> Exercise instructions
A - In the records, convert the lines starting at the one containing "This screenshot has height=468, width=800." and ending at the one containing "The image size is (647, 423). [x=14, y=152]" into a JSON list of strings, one string per line, with blank lines omitted.
B - Continue the Janet Beecher biography from the point where it stops.

American stage and screen actress

Janet Beecher (born Janet Meysenberg; October 21, 1884 - August 6, 1955) was an American stage and screen actress.

==Early years==
The daughter of Mr. and Mrs. E. A. Von Meysenburg, Beecher was born in Jefferson City, Missouri. Her sister was actress Olive Wyndham. The sisters were related to Harriet Beecher Stowe on their mother's side.

Her father's work as a vice-consul for Germany led to her growing up in Chicago.

==Career==
Beecher was a supporting player and lead on the Broadway stage between the 1900s and 1940s. Her Broadway debut came in The Education of Mr. Pipp (1905). Her final Broadway play was The Late George Apley (1944). Other notable plays she appeared in included The Lottery Man (1909), The Concert (1910), The Purple Road (1913), Fair and Warmer (1915), The Woman in Room 13 (1919), Call the Doctor (1920), A Bill of Divorcement (1921), The Love Child (1922), A Kiss in a Taxi (1925), and Courage (1928).

> Exercise material
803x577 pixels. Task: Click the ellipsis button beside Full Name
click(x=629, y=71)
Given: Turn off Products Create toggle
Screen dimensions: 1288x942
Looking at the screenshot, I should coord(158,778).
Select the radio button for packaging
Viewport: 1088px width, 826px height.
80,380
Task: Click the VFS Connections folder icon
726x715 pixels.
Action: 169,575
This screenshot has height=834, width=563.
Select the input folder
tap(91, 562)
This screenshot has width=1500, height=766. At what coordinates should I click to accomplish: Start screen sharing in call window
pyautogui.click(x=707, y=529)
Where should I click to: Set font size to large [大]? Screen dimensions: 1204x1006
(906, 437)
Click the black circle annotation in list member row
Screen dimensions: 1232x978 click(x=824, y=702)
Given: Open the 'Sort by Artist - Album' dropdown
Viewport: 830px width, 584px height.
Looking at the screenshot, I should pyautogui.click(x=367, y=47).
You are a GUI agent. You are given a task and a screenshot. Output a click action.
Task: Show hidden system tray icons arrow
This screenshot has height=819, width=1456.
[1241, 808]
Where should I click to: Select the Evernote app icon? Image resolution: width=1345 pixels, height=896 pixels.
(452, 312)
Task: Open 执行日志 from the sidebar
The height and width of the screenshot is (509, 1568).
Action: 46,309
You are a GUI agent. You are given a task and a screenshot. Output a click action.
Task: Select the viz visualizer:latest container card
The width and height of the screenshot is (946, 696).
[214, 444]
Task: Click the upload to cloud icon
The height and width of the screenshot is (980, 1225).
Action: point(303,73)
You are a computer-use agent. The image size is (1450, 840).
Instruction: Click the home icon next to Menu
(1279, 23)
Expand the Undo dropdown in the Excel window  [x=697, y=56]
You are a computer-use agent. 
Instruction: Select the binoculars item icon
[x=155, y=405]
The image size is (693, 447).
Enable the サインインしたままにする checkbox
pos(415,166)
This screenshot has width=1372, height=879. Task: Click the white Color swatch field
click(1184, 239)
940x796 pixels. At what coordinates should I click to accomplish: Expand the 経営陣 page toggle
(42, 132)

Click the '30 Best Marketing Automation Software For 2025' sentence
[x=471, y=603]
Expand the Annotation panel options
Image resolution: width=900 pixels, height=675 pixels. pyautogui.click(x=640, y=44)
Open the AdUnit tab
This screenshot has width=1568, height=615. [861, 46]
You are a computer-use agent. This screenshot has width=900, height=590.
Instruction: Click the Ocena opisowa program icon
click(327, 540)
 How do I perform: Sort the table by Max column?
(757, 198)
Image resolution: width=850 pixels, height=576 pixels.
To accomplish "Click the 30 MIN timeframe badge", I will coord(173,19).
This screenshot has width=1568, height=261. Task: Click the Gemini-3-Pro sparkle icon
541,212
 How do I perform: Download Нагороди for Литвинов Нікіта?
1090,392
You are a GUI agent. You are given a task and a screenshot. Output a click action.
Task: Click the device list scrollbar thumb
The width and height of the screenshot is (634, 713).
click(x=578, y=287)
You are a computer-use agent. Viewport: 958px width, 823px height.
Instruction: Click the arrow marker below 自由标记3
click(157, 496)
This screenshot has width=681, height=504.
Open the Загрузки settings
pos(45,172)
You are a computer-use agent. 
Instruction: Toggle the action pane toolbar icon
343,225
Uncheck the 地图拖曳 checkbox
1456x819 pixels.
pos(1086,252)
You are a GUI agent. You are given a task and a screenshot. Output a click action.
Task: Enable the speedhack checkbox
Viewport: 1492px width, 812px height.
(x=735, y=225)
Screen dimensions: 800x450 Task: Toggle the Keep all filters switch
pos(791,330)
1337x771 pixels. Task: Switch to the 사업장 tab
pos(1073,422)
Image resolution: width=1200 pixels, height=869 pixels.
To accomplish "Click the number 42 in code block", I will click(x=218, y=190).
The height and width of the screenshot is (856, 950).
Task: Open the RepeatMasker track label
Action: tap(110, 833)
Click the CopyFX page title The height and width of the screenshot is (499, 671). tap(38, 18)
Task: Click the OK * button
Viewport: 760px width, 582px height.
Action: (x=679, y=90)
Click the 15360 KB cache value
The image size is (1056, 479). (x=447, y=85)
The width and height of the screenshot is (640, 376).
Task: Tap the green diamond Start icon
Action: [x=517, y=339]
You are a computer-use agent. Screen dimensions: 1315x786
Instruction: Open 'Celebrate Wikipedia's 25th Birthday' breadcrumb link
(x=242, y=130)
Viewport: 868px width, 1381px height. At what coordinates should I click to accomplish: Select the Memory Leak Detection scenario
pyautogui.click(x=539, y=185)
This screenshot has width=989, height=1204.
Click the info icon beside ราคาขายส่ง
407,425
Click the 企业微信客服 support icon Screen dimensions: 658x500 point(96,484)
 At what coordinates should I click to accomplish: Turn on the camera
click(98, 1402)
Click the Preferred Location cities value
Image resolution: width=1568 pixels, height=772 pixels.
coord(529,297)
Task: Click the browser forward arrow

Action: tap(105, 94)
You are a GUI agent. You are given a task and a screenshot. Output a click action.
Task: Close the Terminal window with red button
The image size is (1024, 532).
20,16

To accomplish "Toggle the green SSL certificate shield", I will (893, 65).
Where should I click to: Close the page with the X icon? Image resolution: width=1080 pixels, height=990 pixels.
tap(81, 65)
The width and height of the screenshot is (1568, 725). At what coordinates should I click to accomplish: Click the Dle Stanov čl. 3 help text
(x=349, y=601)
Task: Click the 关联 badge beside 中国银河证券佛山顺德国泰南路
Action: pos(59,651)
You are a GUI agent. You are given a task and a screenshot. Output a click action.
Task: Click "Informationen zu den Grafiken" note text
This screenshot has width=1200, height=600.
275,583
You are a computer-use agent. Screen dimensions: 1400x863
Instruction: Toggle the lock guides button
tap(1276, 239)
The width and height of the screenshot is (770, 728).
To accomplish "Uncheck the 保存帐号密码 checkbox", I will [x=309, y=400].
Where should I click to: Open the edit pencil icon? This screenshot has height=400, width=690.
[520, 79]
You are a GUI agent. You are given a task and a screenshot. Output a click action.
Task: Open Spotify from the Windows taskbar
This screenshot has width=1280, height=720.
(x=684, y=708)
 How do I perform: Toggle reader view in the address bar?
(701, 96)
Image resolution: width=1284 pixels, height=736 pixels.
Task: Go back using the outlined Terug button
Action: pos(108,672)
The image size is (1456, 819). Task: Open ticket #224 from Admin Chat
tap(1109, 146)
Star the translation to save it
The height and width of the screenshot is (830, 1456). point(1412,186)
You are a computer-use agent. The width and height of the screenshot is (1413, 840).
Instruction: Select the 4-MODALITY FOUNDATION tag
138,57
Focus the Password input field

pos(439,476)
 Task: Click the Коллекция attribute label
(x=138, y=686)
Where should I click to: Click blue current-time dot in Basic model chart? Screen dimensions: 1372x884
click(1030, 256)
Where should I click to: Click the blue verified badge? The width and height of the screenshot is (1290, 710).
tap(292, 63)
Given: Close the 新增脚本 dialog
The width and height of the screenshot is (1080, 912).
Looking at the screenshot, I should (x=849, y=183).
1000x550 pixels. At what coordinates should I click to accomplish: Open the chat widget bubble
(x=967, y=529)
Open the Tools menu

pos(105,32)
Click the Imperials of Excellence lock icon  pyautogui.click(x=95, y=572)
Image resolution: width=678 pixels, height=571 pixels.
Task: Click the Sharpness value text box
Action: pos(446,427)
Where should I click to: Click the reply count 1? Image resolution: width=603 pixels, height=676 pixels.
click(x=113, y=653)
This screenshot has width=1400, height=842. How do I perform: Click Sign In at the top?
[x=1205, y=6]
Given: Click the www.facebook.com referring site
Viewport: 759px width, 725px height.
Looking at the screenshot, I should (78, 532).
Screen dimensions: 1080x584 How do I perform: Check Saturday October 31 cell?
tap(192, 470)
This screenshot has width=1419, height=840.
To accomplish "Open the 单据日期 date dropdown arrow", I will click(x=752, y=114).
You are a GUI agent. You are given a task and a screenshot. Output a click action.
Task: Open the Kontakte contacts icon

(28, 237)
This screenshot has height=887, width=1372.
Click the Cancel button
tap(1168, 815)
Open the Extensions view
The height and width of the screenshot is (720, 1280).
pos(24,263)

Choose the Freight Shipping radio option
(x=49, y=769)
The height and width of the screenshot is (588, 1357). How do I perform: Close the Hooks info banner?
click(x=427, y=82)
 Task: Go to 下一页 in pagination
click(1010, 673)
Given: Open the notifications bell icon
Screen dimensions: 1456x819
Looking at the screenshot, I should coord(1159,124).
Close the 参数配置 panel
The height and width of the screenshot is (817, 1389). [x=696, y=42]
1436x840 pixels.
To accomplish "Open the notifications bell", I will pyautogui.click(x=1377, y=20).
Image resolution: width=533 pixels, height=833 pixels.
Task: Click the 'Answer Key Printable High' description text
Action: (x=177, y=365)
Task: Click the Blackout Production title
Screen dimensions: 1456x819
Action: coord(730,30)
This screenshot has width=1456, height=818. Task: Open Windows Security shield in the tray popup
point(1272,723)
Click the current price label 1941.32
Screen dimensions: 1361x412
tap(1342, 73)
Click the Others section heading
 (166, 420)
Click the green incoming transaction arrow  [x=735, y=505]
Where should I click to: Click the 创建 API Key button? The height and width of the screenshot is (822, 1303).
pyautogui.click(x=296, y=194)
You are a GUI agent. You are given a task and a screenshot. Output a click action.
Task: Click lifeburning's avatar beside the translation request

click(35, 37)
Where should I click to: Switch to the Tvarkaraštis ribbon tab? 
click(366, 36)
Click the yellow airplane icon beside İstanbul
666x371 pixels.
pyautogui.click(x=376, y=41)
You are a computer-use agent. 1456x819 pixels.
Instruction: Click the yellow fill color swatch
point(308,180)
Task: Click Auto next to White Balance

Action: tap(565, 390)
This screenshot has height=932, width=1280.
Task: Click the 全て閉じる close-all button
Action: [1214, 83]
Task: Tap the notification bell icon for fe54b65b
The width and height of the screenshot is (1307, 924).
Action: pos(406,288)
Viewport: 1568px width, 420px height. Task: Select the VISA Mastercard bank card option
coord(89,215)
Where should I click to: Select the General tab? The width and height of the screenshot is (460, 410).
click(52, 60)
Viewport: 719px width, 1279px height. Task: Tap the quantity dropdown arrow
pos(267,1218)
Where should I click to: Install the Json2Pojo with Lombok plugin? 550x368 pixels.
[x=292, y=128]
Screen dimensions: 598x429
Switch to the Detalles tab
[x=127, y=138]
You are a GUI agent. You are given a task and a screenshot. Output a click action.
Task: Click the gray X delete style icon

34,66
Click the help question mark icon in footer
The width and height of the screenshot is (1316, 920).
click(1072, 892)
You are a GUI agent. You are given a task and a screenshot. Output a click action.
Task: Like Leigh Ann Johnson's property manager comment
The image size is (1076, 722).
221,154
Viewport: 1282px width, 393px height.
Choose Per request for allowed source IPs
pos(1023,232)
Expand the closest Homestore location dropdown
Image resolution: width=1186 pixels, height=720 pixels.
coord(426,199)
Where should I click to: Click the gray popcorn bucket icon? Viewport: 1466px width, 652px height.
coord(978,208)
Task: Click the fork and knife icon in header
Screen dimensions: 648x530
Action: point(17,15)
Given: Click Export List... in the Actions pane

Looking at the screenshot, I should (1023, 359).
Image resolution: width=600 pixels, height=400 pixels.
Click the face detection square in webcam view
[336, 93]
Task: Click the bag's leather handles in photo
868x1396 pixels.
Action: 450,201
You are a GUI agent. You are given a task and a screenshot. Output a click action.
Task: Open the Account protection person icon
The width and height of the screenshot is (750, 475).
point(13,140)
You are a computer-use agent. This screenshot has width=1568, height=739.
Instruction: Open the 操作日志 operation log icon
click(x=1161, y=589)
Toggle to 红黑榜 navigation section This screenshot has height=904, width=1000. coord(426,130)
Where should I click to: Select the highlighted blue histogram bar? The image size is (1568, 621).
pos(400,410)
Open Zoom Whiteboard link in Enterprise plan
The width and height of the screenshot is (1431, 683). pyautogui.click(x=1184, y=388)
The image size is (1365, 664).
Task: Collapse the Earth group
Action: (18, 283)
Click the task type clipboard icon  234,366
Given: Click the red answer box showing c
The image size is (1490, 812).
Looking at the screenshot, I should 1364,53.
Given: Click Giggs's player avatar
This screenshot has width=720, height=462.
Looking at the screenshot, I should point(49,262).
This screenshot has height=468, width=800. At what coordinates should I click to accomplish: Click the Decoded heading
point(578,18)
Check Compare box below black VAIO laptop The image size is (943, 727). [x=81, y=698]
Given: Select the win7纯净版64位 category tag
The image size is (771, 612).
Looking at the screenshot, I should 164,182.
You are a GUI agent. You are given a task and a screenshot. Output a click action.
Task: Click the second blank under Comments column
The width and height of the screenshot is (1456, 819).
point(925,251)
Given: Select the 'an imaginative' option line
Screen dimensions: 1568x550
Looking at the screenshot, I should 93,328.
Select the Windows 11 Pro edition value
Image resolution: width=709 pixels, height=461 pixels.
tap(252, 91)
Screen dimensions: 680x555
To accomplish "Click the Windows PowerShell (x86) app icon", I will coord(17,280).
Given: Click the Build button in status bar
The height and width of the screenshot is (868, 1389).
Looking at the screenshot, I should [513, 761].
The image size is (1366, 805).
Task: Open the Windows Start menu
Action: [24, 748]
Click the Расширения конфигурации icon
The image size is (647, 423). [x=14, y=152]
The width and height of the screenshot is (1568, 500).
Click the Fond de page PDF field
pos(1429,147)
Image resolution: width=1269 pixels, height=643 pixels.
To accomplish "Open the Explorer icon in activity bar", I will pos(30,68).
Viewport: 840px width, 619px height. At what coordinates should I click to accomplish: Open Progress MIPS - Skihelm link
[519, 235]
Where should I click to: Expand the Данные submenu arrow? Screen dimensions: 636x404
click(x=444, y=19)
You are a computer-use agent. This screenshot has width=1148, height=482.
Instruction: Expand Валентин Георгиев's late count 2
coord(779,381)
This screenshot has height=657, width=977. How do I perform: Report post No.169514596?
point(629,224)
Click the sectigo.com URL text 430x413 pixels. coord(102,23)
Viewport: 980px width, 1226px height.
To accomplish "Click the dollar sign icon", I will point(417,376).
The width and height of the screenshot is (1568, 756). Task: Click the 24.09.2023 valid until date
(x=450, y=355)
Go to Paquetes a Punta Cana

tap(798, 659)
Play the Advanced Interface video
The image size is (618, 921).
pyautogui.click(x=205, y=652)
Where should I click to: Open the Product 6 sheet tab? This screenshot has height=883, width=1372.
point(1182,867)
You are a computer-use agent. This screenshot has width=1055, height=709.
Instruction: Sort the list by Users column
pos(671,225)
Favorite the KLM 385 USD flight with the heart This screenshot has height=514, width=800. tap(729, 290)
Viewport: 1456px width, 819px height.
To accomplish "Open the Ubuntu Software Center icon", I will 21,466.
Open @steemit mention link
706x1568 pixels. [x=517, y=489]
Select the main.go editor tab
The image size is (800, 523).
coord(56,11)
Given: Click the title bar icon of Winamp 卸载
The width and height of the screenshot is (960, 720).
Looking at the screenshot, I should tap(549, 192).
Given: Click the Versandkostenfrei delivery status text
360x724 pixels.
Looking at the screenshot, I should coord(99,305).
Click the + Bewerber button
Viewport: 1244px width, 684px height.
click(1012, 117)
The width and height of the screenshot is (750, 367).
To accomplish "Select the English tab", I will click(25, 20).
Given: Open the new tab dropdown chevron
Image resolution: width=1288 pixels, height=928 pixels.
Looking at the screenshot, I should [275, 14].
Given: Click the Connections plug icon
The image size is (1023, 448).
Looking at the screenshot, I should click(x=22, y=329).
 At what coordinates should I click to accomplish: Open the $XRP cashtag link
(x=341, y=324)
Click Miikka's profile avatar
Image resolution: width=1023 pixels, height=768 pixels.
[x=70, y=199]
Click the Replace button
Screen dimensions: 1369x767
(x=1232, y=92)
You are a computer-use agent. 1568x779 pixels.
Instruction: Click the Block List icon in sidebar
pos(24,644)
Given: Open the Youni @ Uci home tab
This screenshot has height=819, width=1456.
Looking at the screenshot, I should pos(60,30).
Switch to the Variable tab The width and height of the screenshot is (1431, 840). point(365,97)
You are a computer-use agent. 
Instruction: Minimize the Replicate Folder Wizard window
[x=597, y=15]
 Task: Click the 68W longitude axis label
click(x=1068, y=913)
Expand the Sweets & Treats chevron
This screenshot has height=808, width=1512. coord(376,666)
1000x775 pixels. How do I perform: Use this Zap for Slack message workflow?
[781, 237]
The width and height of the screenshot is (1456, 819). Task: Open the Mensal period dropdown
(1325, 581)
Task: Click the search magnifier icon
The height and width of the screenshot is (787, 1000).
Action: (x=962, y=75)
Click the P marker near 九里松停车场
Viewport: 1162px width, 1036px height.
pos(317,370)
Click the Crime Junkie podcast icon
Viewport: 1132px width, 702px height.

> Results for the exercise
A -
[
  "This screenshot has height=468, width=800. At what coordinates should I click to accomplish: Click the Decoded heading",
  "point(578,18)",
  "Check Compare box below black VAIO laptop The image size is (943, 727). [x=81, y=698]",
  "Given: Select the win7纯净版64位 category tag",
  "The image size is (771, 612).",
  "Looking at the screenshot, I should 164,182.",
  "You are a GUI agent. You are given a task and a screenshot. Output a click action.",
  "Task: Click the second blank under Comments column",
  "The width and height of the screenshot is (1456, 819).",
  "point(925,251)",
  "Given: Select the 'an imaginative' option line",
  "Screen dimensions: 1568x550",
  "Looking at the screenshot, I should 93,328.",
  "Select the Windows 11 Pro edition value",
  "Image resolution: width=709 pixels, height=461 pixels.",
  "tap(252, 91)",
  "Screen dimensions: 680x555",
  "To accomplish \"Click the Windows PowerShell (x86) app icon\", I will coord(17,280).",
  "Given: Click the Build button in status bar",
  "The height and width of the screenshot is (868, 1389).",
  "Looking at the screenshot, I should [513, 761].",
  "The image size is (1366, 805).",
  "Task: Open the Windows Start menu",
  "Action: [24, 748]",
  "Click the Расширения конфигурации icon",
  "The image size is (647, 423). [x=14, y=152]"
]

B -
Between 1915 and 1943, she appeared in nearly fifty motion pictures. She remains perhaps best-remembered as a character actress during Hollywood's golden age, often seen in roles as "firm but compassionate matriarchs". She was known for her roles as Ginger Rogers' mother in The Story of Vernon and Irene Castle (1939), Tyrone Power's mother in the adventure film The Mark of Zorro (1940), and Henry Fonda's mother in Preston Sturges' screwball comedy The Lady Eve (1941). She retired from film business in 1943, but managed to play a role in the television series Lux Video Theatre in 1952.

==Personal life==
Beecher was married twice: first to Harry R. Guggenheimer and then to Richard H. Hoffman. She had one child, a son named Richard, by her second marriage.

==="Automatic writing" controversy===
Automatic writing played a pivotal role in Beecher's divorce from her second husband, Richard Hoffman.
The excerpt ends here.